According to a recent eCommerce report from Business Insider, online sales are growing faster than ever. The electrical industry is especially aware of this with large online retailers such as Amazon and Grainger seen as competition to brick-and-mortar stores. However, there has been a recent trend by online retailers to move in the exact opposite direction: opening physical retail stores. Companies such as Warby Parker, Rent the Runway, and BaubleBar have all taken their wares to the people and are finding benefits as their online and physical locations work in tandem to drive sales.
This week, we take a look at some of the businesses that have decided to open up shop, and learn a bit more about why they are spending the extra money to connect with customers in person.
In its Next Move, Amazon Could Turn to Physical Grocery Stores – The Washington Post
Amazon, known for its risk taking, is considering an expansion into the grocery industry. In order to provide same-day service to online customers purchasing perishable goods, Amazon may open up “mini-warehouses” where customers could pick up orders placed online, circumventing the complex logistics of fresh grocery home delivery.

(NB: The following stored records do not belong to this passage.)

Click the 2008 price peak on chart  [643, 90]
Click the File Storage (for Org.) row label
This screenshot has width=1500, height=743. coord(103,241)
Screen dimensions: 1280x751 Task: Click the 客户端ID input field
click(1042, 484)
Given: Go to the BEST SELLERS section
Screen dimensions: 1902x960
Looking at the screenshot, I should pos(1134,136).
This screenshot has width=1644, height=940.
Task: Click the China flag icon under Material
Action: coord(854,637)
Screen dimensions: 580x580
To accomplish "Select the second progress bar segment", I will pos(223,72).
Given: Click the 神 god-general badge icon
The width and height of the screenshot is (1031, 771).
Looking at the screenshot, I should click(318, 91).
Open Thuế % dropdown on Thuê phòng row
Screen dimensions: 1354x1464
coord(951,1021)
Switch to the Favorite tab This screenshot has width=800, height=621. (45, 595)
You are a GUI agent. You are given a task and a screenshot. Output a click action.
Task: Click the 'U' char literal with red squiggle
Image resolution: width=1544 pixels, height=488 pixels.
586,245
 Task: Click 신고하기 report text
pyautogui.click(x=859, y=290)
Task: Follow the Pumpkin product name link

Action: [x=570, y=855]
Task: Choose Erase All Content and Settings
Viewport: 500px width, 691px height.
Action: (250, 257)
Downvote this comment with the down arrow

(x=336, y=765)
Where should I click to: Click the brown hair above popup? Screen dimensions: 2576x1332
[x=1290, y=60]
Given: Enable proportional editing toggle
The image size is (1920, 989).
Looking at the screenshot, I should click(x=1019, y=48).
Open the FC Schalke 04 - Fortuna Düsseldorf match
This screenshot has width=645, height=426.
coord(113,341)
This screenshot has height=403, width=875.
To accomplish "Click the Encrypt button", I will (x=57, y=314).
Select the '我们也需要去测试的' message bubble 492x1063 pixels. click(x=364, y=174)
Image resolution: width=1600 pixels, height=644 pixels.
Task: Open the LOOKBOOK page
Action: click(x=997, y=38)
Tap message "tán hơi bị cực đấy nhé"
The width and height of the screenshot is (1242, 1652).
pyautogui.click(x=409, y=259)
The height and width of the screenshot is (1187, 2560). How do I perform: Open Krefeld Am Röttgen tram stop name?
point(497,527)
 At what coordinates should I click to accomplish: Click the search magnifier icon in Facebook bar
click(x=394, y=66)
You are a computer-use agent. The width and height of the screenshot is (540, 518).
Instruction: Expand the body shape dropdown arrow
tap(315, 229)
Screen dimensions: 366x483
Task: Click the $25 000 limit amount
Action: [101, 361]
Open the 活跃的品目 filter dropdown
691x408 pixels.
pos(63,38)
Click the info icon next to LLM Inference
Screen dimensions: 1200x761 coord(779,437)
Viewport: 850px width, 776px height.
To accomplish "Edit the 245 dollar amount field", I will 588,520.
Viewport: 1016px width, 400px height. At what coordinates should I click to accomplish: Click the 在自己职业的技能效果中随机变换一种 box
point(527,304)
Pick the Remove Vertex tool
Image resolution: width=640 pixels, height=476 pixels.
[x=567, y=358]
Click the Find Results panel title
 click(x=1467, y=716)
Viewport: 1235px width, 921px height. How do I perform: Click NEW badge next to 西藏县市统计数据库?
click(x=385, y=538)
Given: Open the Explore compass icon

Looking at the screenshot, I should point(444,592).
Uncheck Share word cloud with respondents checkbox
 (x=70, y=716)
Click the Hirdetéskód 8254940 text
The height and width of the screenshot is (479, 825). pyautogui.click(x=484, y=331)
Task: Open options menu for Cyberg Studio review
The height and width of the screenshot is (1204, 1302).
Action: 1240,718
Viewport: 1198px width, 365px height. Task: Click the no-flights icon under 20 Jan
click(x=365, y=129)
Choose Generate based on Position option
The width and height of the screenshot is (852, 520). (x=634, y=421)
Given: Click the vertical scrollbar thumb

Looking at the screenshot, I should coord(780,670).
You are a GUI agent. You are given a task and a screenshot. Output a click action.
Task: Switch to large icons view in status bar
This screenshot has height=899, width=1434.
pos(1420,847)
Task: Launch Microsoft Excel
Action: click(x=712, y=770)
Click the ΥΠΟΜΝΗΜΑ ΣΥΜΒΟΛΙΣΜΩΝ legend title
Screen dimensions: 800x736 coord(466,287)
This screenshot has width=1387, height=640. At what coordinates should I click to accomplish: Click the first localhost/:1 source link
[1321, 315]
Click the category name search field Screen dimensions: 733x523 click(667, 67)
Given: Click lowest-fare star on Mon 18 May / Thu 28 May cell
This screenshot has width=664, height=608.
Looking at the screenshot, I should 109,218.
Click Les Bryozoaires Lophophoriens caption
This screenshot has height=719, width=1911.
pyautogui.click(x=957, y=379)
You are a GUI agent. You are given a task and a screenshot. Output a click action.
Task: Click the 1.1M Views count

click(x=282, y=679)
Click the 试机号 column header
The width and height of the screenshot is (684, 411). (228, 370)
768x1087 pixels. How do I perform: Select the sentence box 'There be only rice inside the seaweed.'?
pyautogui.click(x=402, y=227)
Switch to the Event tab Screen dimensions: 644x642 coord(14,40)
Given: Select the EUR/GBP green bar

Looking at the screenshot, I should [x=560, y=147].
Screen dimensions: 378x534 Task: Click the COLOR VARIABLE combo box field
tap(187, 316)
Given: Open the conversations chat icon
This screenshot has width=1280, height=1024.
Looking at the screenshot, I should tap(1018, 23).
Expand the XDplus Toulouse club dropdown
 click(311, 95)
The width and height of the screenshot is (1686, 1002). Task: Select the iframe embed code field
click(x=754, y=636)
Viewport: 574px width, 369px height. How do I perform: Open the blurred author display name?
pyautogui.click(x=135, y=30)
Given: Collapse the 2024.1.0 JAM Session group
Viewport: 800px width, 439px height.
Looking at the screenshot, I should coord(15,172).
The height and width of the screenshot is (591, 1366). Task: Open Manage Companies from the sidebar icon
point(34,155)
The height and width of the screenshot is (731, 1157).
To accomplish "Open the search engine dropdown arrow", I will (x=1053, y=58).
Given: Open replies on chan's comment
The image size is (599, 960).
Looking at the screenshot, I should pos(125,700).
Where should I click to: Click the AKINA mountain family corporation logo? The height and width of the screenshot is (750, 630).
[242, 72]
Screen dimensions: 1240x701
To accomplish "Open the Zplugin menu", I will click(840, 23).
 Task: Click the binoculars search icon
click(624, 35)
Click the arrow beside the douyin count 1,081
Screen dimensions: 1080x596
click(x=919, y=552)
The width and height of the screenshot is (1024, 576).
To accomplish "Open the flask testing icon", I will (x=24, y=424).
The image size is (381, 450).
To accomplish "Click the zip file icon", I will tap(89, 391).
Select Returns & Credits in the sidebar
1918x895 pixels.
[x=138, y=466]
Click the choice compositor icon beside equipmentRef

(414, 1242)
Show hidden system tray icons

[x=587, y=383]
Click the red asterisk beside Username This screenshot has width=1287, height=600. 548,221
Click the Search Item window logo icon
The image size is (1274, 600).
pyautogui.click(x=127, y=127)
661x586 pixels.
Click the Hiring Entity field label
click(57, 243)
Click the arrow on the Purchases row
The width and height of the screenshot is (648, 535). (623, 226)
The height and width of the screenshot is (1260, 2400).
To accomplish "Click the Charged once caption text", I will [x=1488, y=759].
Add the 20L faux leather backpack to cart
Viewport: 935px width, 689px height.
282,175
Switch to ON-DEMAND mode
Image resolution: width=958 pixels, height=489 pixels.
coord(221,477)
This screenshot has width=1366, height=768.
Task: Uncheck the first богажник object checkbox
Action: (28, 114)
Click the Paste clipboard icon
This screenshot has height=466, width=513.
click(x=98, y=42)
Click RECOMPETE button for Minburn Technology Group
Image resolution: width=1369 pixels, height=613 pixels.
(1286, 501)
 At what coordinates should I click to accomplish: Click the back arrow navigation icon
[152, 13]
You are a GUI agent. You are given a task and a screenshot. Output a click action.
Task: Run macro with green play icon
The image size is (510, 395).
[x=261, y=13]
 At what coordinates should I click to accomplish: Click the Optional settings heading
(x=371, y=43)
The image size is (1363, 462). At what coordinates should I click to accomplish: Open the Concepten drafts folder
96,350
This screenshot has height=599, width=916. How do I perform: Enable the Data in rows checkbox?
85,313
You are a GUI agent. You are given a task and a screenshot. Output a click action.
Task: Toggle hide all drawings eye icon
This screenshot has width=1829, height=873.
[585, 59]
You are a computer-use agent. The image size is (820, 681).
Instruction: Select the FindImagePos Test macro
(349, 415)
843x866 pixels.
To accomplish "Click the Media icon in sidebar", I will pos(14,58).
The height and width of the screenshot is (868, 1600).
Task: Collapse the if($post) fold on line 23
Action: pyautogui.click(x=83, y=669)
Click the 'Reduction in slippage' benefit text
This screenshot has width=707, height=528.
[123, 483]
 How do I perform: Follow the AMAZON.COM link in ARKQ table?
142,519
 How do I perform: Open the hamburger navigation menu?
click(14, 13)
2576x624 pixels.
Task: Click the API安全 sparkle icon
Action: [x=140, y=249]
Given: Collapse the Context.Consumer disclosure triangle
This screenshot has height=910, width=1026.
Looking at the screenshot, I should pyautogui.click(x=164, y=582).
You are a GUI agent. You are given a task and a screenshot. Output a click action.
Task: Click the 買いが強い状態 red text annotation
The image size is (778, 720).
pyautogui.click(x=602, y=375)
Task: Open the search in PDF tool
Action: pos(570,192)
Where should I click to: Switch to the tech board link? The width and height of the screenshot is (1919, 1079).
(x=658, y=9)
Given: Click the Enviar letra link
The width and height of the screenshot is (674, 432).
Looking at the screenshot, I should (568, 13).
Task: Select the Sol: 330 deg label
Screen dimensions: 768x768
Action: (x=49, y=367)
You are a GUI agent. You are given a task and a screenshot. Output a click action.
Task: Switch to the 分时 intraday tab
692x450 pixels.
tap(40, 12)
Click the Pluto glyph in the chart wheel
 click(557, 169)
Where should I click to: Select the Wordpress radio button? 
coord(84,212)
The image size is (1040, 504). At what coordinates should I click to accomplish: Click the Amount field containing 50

Conceived Online, Birchbox Embraces the Beauty of Brick and Mortar – The Entrepreneur
Birchbox, an online cosmetics retailer, is famous for its $10/month subscription box of beauty product samples delivered directly to the doorsteps of customers. However, the retailer found that customers were then purchasing the full-sized items not from the Birchbox website, but from its retailer competitors with storefronts, such as Sephora. It is now trying to turn that around with a brick-and-mortar presence.
Bonobos Opens Store in Seattle’s University Village – The Seattle Times
Bonobos, a men’s clothing retailer, has opened a handful of stores that it’s calling “guideshops” throughout the United States. Bonobos found that customers like to try on clothing before purchasing, or simply want the opinion of a professional in person. The stores, which have no inventory, are locations for customers to get fitted and place orders, which are then shipped to wherever the customer would like.
Online Retailers Buck the Trend and Set Up Bricks and Mortar Stores – The Globe and Mail
Canadian retailers discuss why they have moved from online to physical store locations. Points include building a relationship with customers and using store locations as “learning labs” to test how the market reacts to different products and to observe customers’ purchasing habits.
Physical Retail and the Role of a Brand – The Guardian
Roger Wade, founder of pop-up shopping mall Boxpark, discusses how opening a physical store complement to the company’s online enterprise has been an investment in its brand. More than sales, Boxpark uses its brick-and-mortars as a way to promote company brand recognition and drive traffic to its online site. Wade discusses the value of having a digital and a physical presence for consumers.